The NALS has also decried the repeat policy at the Ghana School of Law which requires students who fail 3 or more of their papers to repeat the entire course.

Petition to President, Speaker and Attorney-General

In separate petitions available to Dennislaw News, the National Association of Law Students is requesting the immediate admission of the additional 499 candidates who passed the exam.

The Association noted that the passage of LI 2235 which brought back the law school entrance exam also granted power to the General Legal Council to allocate quotas for LLB faculties to run the Professional law course.

“Accordingly, the entrance exam was a stop gap or interim measure for the 2018 admission, instead of immediately allowing law faculties to provide the tuition for the professional law course. It was expected that through this quota allocation, the school’s entrance exam would be a thing of the past as all approved universities, with allocated LLB quotas, based on the determined number of LLBs for automatic admission to the Professional law course after the LLB, will resolve the year-on-year backlog of law students seeking to undertake the professional law course,” the Association argued.

However, the association has observed that the quota system that was agreed on has not been implemented by the GLC.

“Sadly, the GLC is religiously implementing the entrance exam till date, with the number of applicants escalating every year.”

Demands

  1. In the short-term, we demand that the Chief Justice who chairs the GLC, the GLC itself and the Board of Legal Education, do right by these 499 candidates who passed the 2021 entrance exam and admit them IMMEDIATELY into the professional law course at the school;
  2. We demand that the Attorney-General, Mr.
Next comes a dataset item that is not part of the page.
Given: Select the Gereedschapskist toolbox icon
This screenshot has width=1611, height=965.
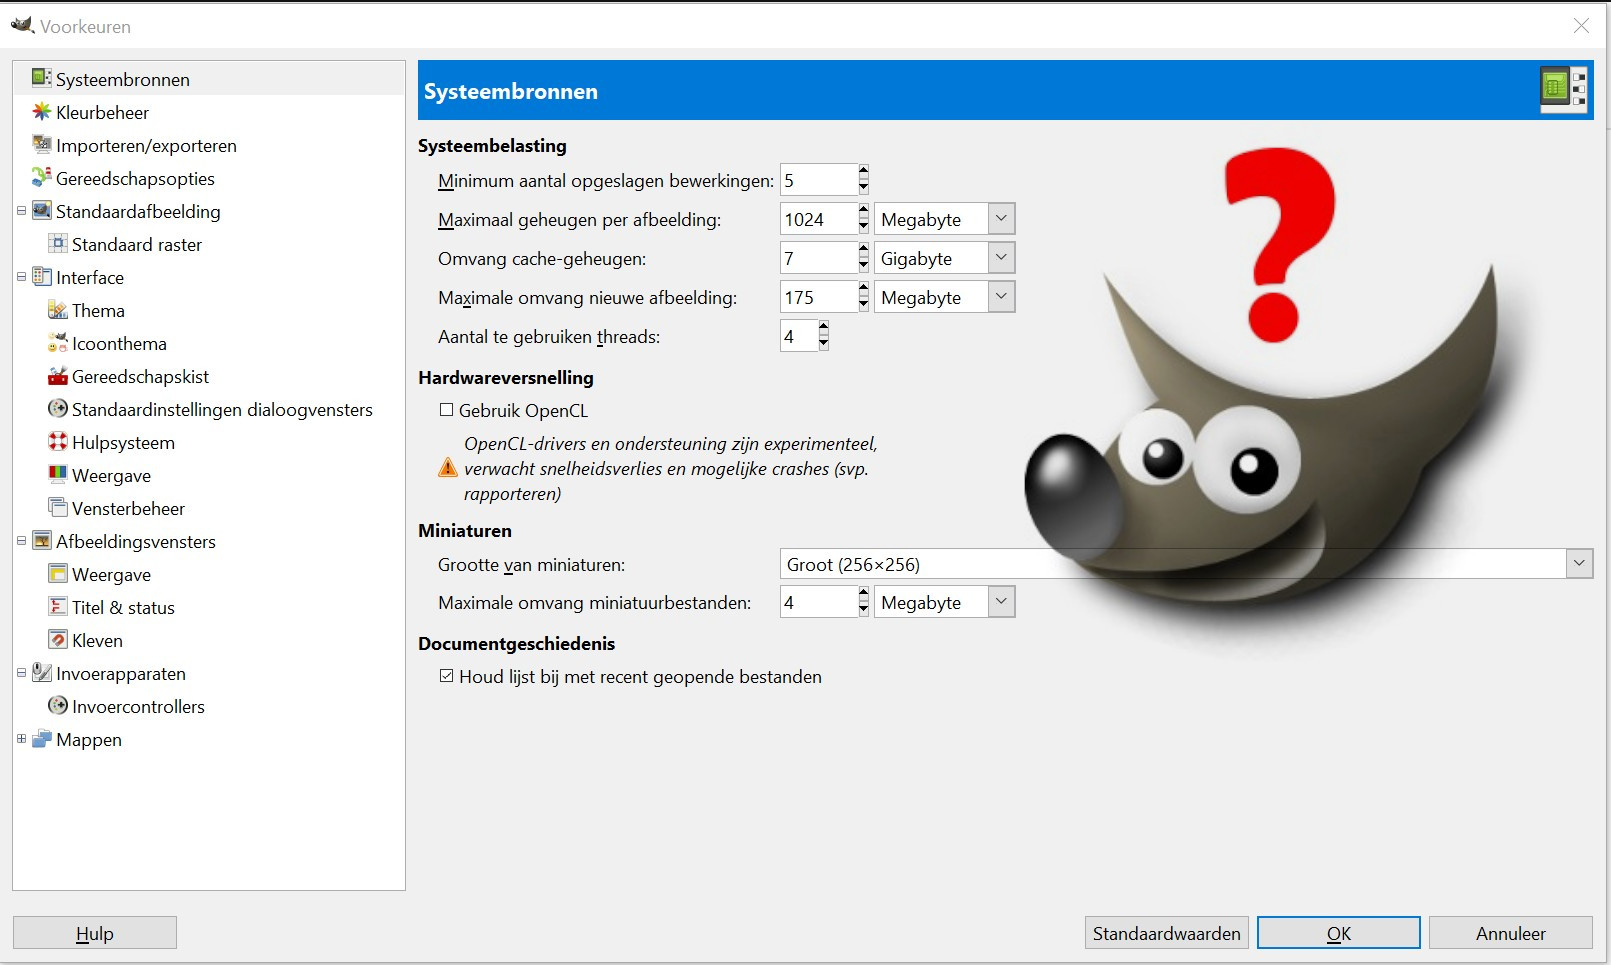Looking at the screenshot, I should [58, 377].
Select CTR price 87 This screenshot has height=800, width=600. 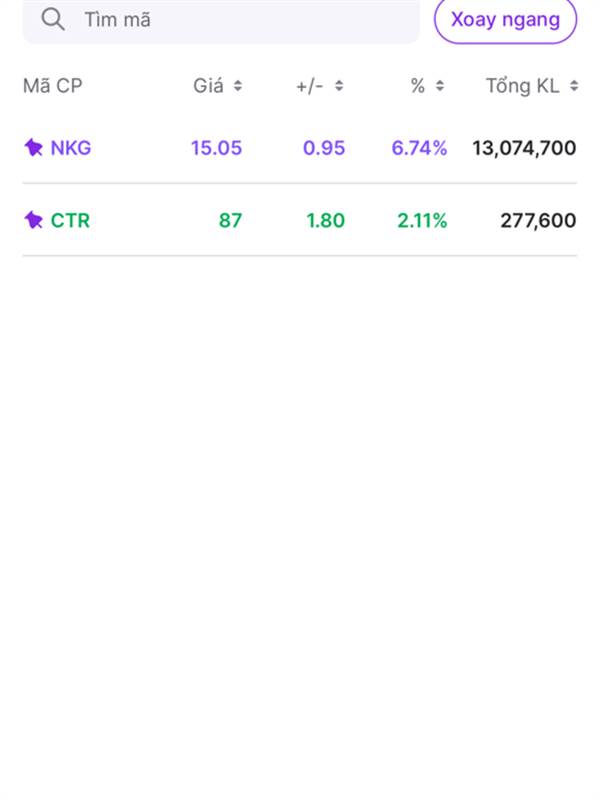click(230, 220)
Godfred Dame, the President’s representative on the GLC who is clothed with powers under Section 1(5) of the Legal Profession Act, 1960 (Act 32), to order the GLC within 7 days to present (a) procedures for remarking of entrance exam scripts and (b) regulations specifying how qualified Law faculties can be designated for students to have tuition for the professional law course in accordance with Articles 23, 25 and 38 of the 1992 constitution and Sections 13(2) and 14 of Act 32.
  3. We demand that the repeat policy at the Ghana School of Law be scrapped;
  4. We demand that the remarking fee at the Ghana School of Law be reduced and pegged at GHC300 per paper;
  5. In compliance with the High Court order in the Ganaku case, we demand that the GLC abolishes the undertaking students are compelled to sign annually to NOT challenge the results of the the School’s entrance exam. An undertaking declared by the Court to be illegal and arbitrary cannot continue to be administered.
  6. We demand that the GLC and the Independent Exam Committee (IEC) publish IMMEDIATELY the marking scheme for the 2021 entrance exam.

“Going to Court is a trap”

Meanwhile the leader of the 499 students who have been denied admission, Mr. Tony Blair, has told Dennislaw News that the group will be forced to go to court if their demands are not satisfactorily met.

However, he indicated that going to court may be a trap because the school’s authorities may decide to stop negotiations and ask that the long, winding processes of court be followed, by whose end the outcome may not be relevant for their interests anymore.

“The last resort is to go to court. But as leader of the 499 students, together with my colleagues, we have seen that to be some kind of a trap. Because, if you go to court right now, they will say that, okay, if you have sent the case to court, then let the court decide on the case. Then you are going to battle it at court, for how long it will be, your colleagues would have been lawyers.”

Mr. Blair added that his colleagues are at a disadvantage because the members of the GLC are the same persons who wield the most influence in Ghana’s justice system.

“We want to go to court, but we are also cautious, especially with the body that we are dealing with, the General Legal Council. If you know the sort of, and caliber of men and women on that council, you will be cautious a bit because this is a council with the Chief Justice as the Chairman, the Attorney General and deputy all there, together with senior Supreme Court judges. They are to regulate law studies in Ghana.”